Chart 3: Dispersion of admin costs and relationship to profitability. More variation in individual.

Finally (and this was not part of my project) - I asked it to produce a professional industry article discussing the findings and charts etc. Just as a test. And...it was not good. Needs a lot more work. And that's kind of the fun part. In VerbaGPT I can craft a reusable writing skill and a project that can follow my branding, guidelines, etc. - along with autonomous review parameters before a human spends time reviewing. Will that work? Don't know yet. I'll make a future post along this line of experimentation.
Last word
We have to remember that projects are not just about producing deliverables. The way you get to a good quality deliverable is people with deep domain expertise working on it and collaborating. It is crucial to have an easy way to share prompts and projects that can be iterated on and run by different people in an organization, as well as auditable workflows that can be checked and verified. This is a core philosophy that guides what I build.

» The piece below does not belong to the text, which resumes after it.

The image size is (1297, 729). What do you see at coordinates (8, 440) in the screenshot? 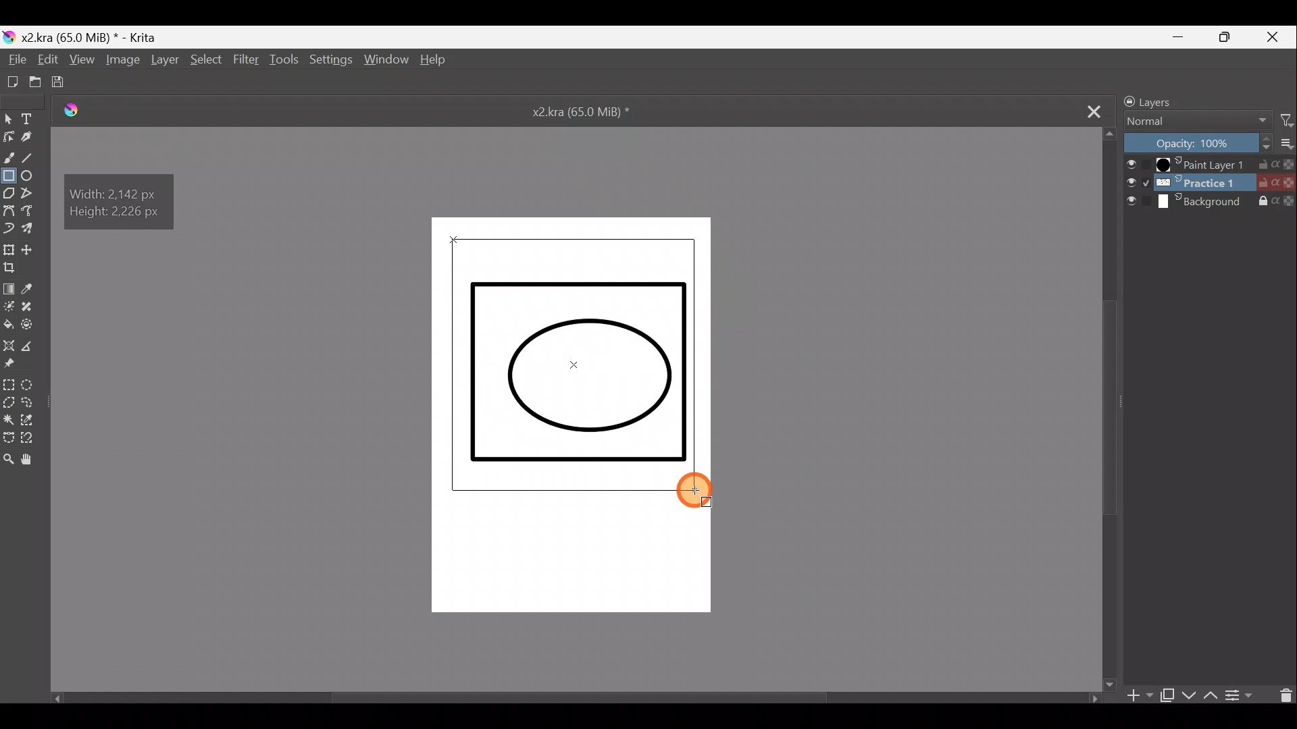
I see `Bezier curve selection tool` at bounding box center [8, 440].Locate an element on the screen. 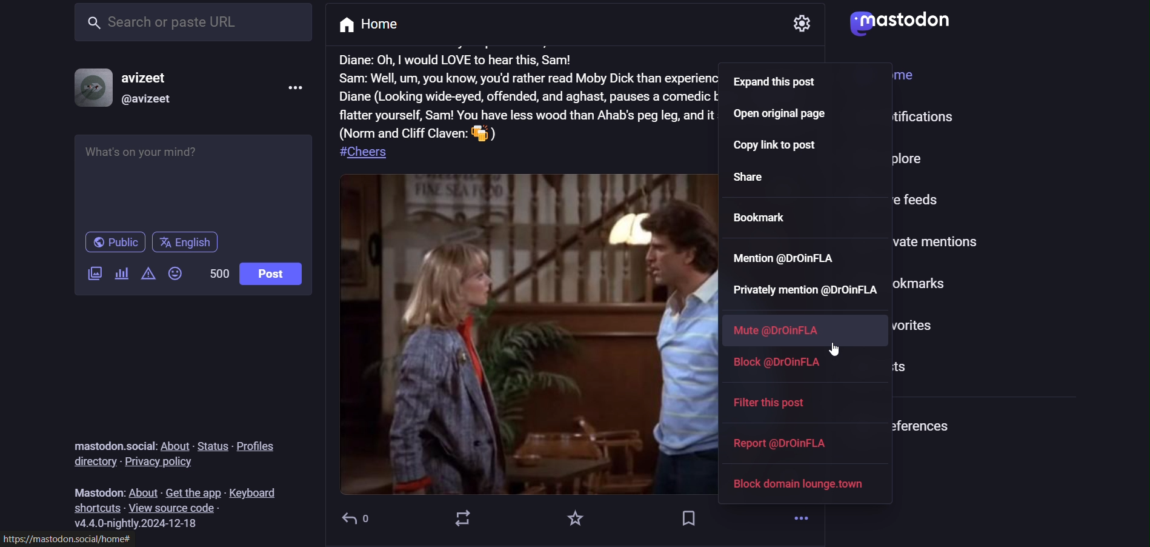 The height and width of the screenshot is (547, 1150). search is located at coordinates (191, 27).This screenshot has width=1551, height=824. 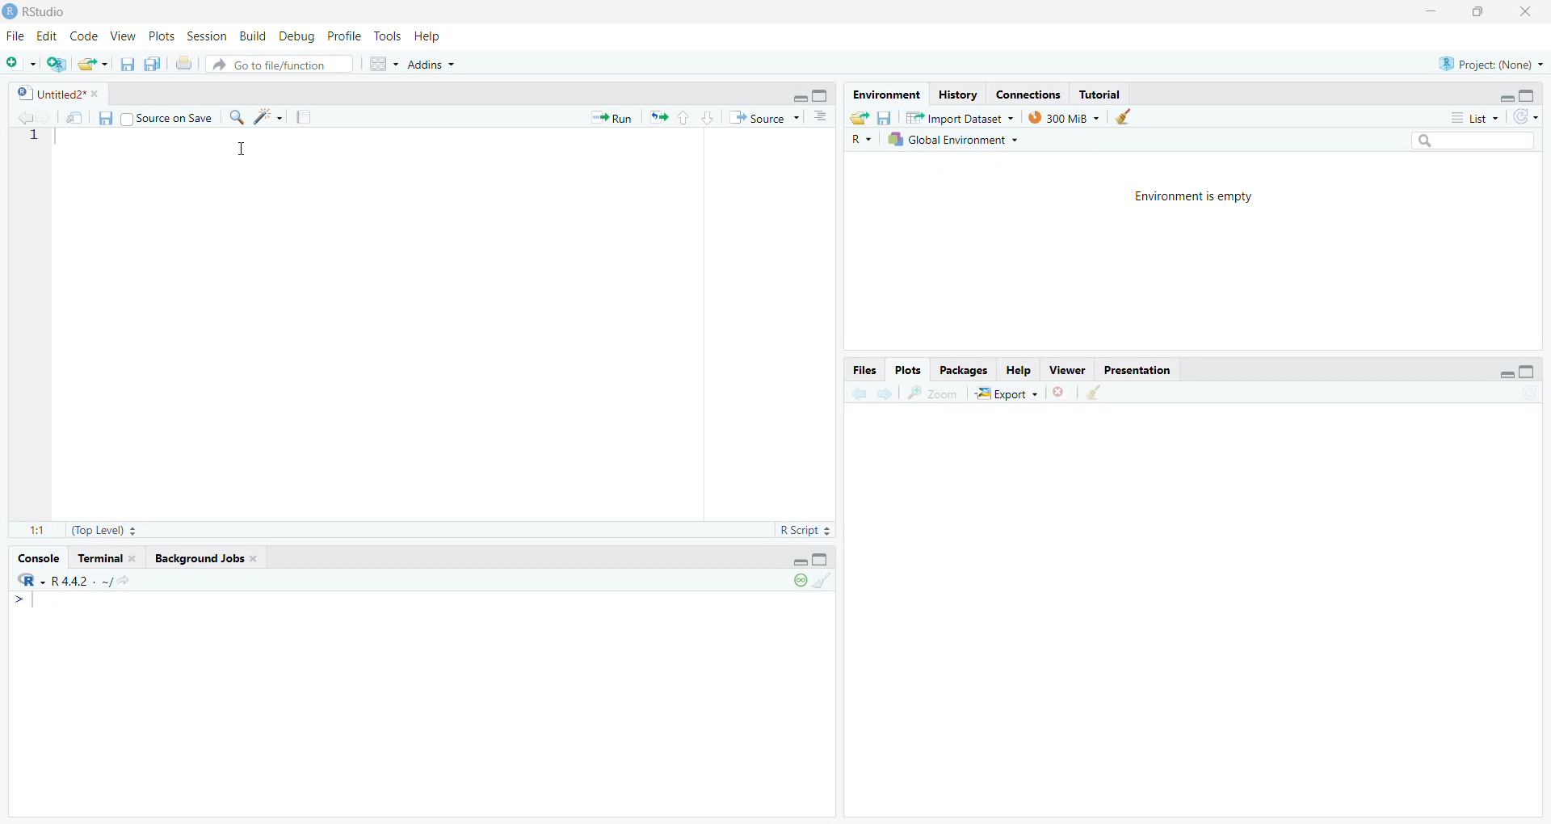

But why do we need people running projects, producing deliverables and collaborating if everything can be autonomous?
As I've written before, I don't think we are in a timeline where LLMs will replace knowledge workers, despite the "end-to-end autonomous" capability in a tool like VerbaGPT. The reason is simple. We need professionals wielding these tools. And companies that successfully use AI will need more of them.
I'm not going to replace my accountant with AI. Can I create a tax return? Sure (I actually did with VerbaGPT as a test), but I don't know how to review a finished return for reasonability, to quickly check for accuracy and quality - I don't have the required expertise. However, an accountant could dramatically improve their productivity by using tools like these, and instead of serving x clients, could serve 10x. Same goes for actuaries, lawyers, management consultants, and so on.
I think workers and companies that can harness AI with the right tooling will be in greater demand than ever - a classic case of Jevons' paradox. They will have far greater optionality and capacity to increase earnings and market share. The flip side: organizations that shun these tools, or hobble them with hamstrung implementations, risk falling behind — often by wielding legitimate concerns like security and reviewability as a cudgel against innovation.
Originally posted on LinkedIn on January 13, 2026.